Sometimes how data changes can be more interesting than the data itself. For example, Wikipedia lets you see how a page has been edited - adding or cutting out certain bits of information. Using GitHub Actions, we can do something similar for any webpage. This session covers using Actions to regularly run a scraper, analysing the output, and identifying changes over time.
Fuzzy matching is a process for linking up names that are similar but not quite the same. It can be an important part of data-led investigations, identifying connections between key people and companies that are relevant to a story. This class covers how it fits into the investigative process, and includes a practical introduction to using the CSV Match tool I developed.
Ever relied upon an online source, only later to find it deleted or changed? This class covers how to get the most out of resources like the Wayback Machine – what they’re good for, and what they’re not. We also cover when and how to build your own private archives of web content.
Have you ever wondered how exactly your stories reach your readers? Ever wanted to know how to build a simple webpage? Or how to scrape information from the web? This session covers the principles of how web pages get onto your screen, and working with the two key web technologies of HTML and CSS. Dataharvest sessions taught with Rui Barros.
Where do you start using data in investigations? This training morning covers what data really is, developing a ‘data state of mind’ to spot opportunities, data sourcing including using unstructured data, hands-on scraping websites and interviewing datasets to get answers to your questions, as well as developing rigorous working practices that help you avoid mistakes.

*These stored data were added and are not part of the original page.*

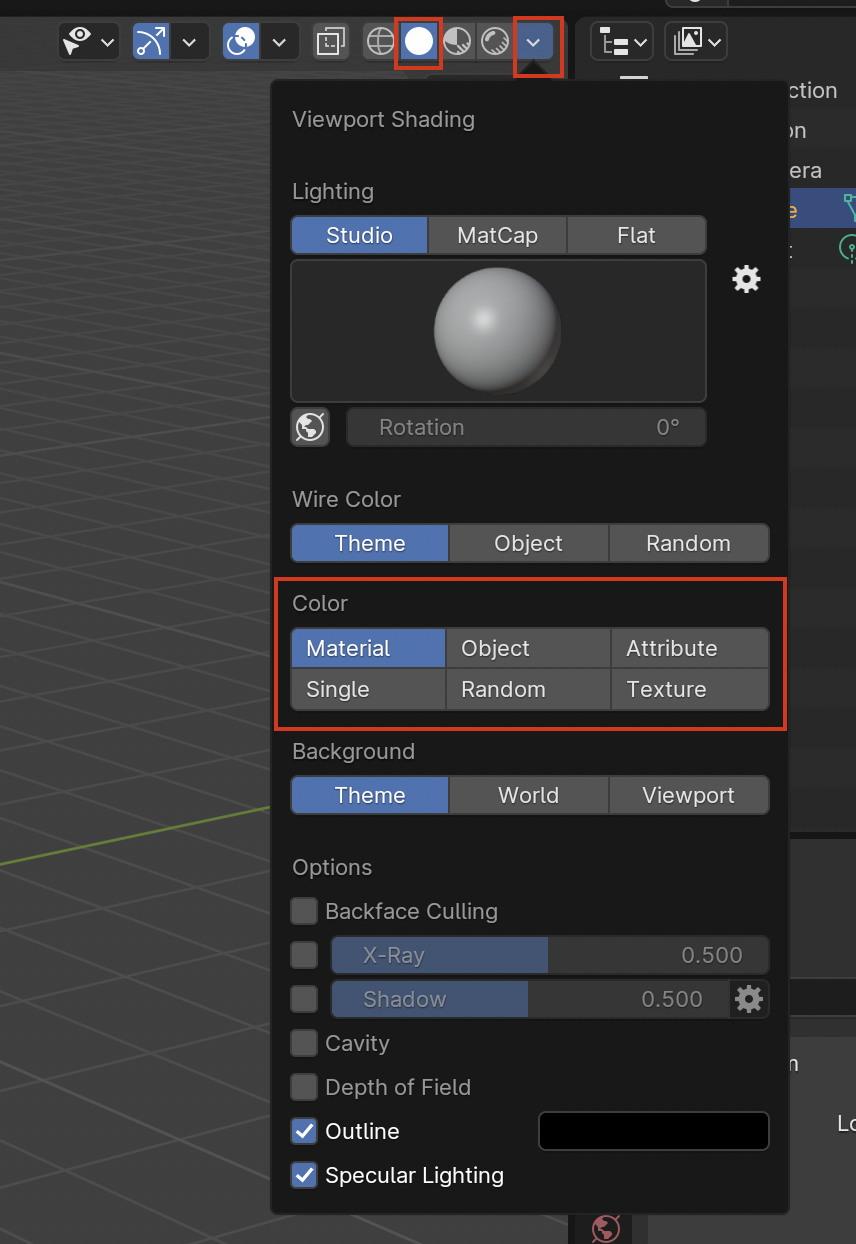Image resolution: width=856 pixels, height=1244 pixels.
Task: Set Wire Color to Random
Action: 688,543
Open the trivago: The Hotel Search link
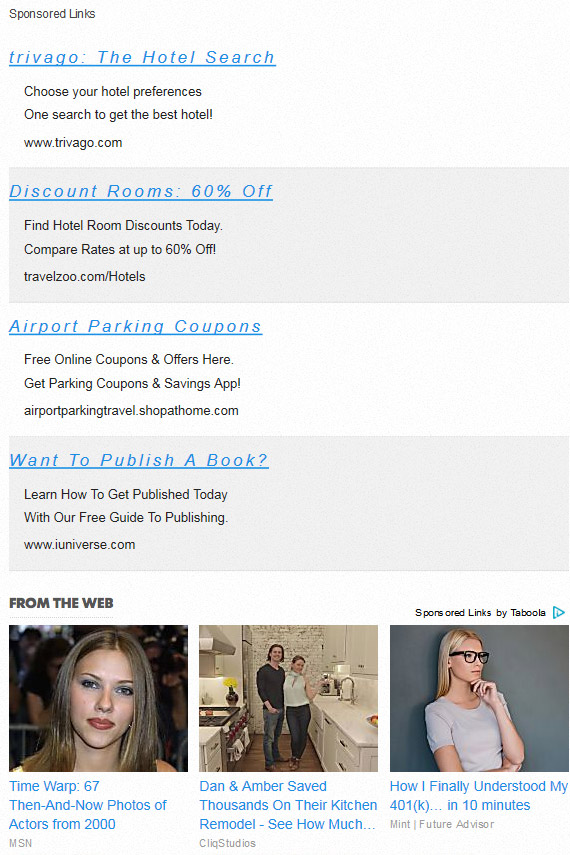This screenshot has height=855, width=570. pos(142,57)
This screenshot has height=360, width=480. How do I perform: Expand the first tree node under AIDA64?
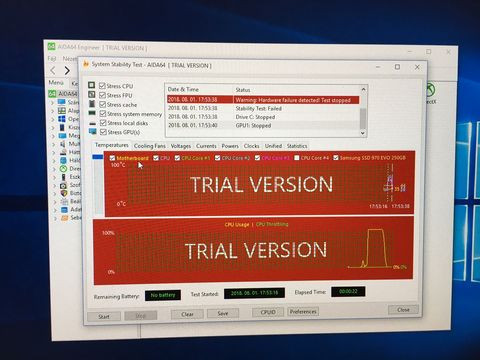(x=52, y=102)
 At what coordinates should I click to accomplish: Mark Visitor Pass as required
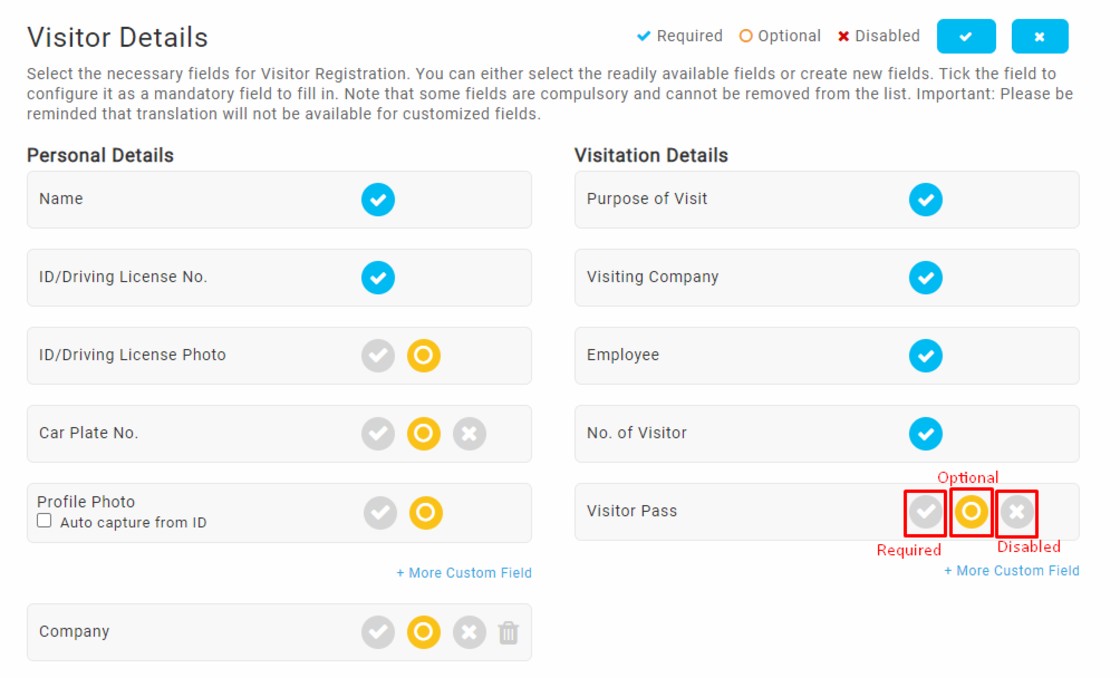(x=926, y=512)
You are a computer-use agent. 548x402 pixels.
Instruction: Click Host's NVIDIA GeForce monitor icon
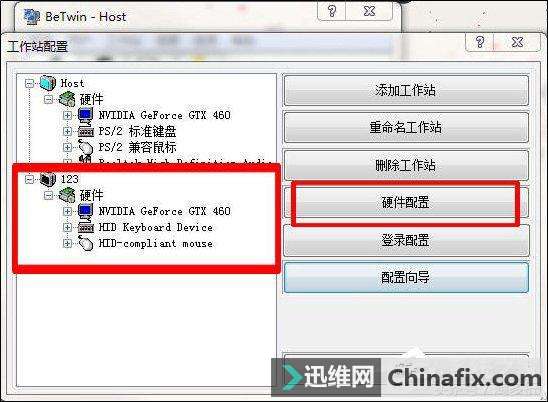click(85, 115)
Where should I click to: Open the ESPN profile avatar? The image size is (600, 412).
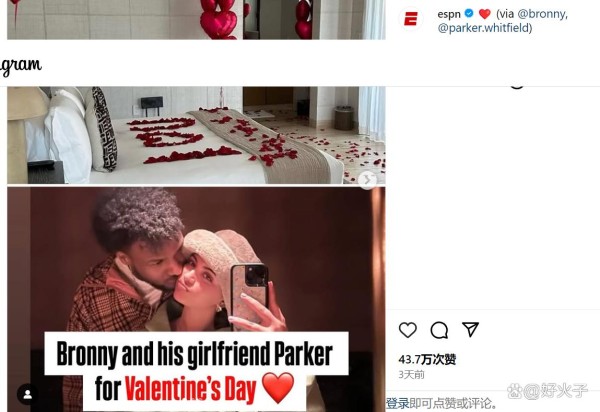pyautogui.click(x=411, y=19)
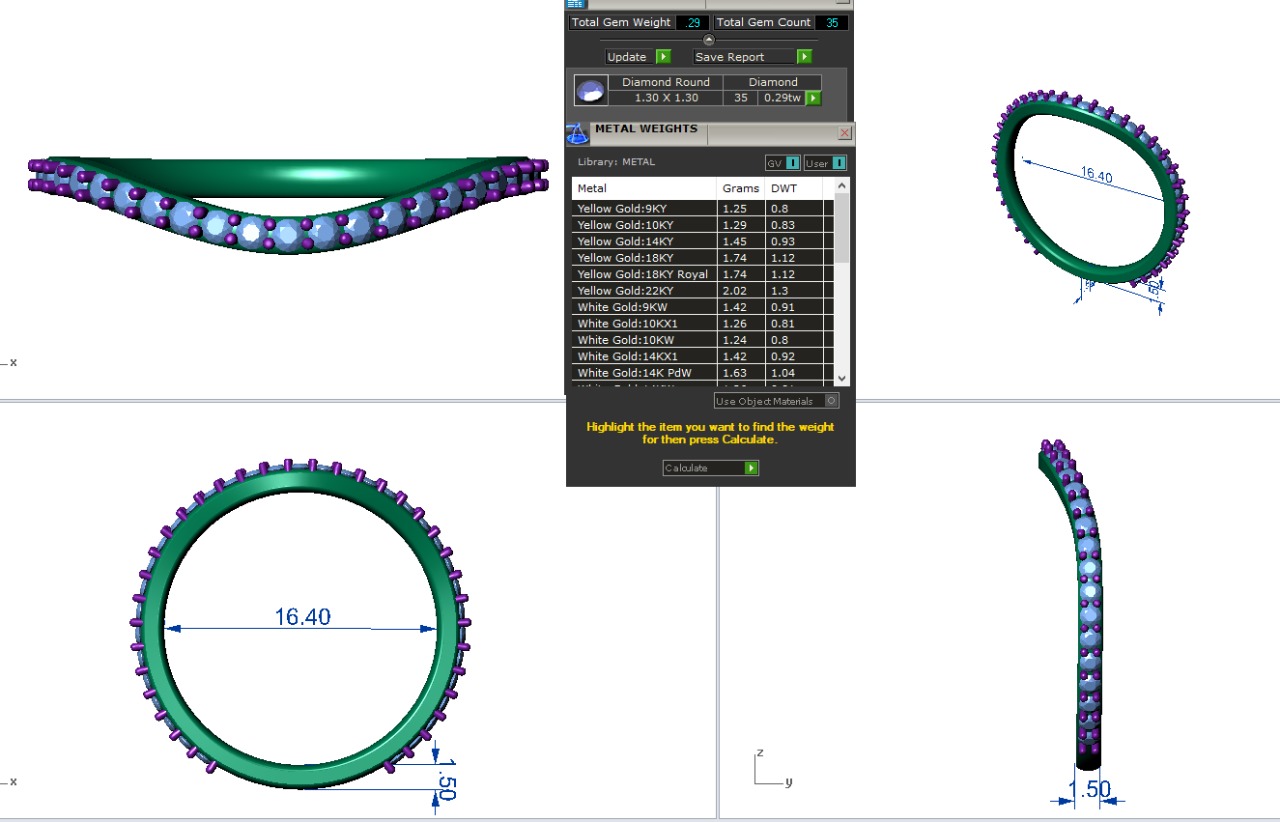1280x822 pixels.
Task: Click the gem report list icon
Action: click(x=576, y=4)
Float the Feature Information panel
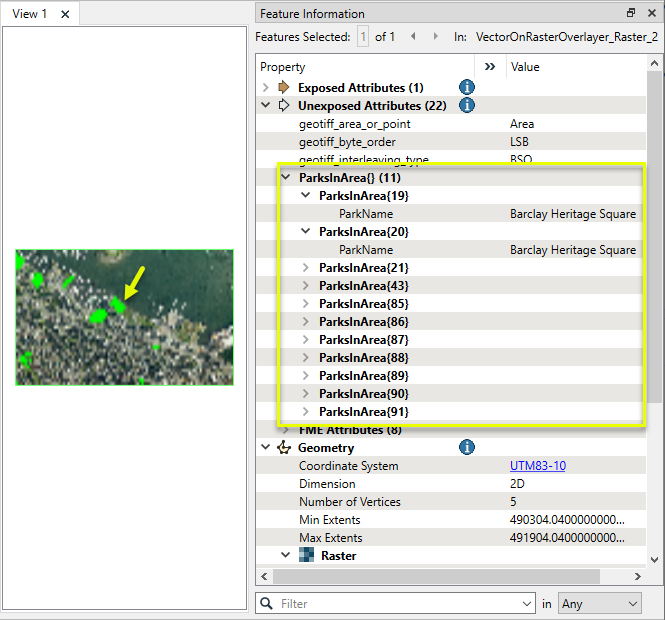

You may have come across acronyms like HTTP and HTML, but what do they mean, and what does it matter? This class explains the concepts that underpin how the web works – which are simpler than you might think – as well as how you can use this knowledge to extract out the information you need, and understand how exactly your stories reach your readers.
Want to take your first steps with code but not sure how to begin? Or want to learn how code is being used in the newsroom and if it can help you and your team? This weekend workshop is an introductory primer to learning to code, showing recent story examples, explaining the fundamental concepts in programming, and demystifying the jargon.
Graph databases are incredibly useful to find connections or patterns within our data. This is a hands-on introduction to graph database Neo4j, showing examples of its use for investigative stories including the Panama and Paradise Papers, and teaching attendees how to build a graph of noteworthy individuals and match them with corporate data to see the networks involved.
Whether you find yourself collaborating on code, data, or prose, GitHub can work for journalists. This class covered what GitHub is, the benefits of using it, and how it is typically used both by people doing data analysis and by developers. Attendees were shown how to create a first repository and make pull requests.
How can code help you or your team with investigations? This two-hour session was a hand-holding hands-on introduction to programming, showing recent examples of published stories and demystifying the jargon. Attendees were guided through the tools needed, including text editors and an introduction to the command line. This later evolved into a weekend course.
Good communication between management and techies can make the difference between a website or app that makes money and one that loses customers, but the culture divide can be vast. This evening course covered working methods, jargon, and how to brief to avoid tension between the business parts of an organisation and mysterious, headphone-wearing coders.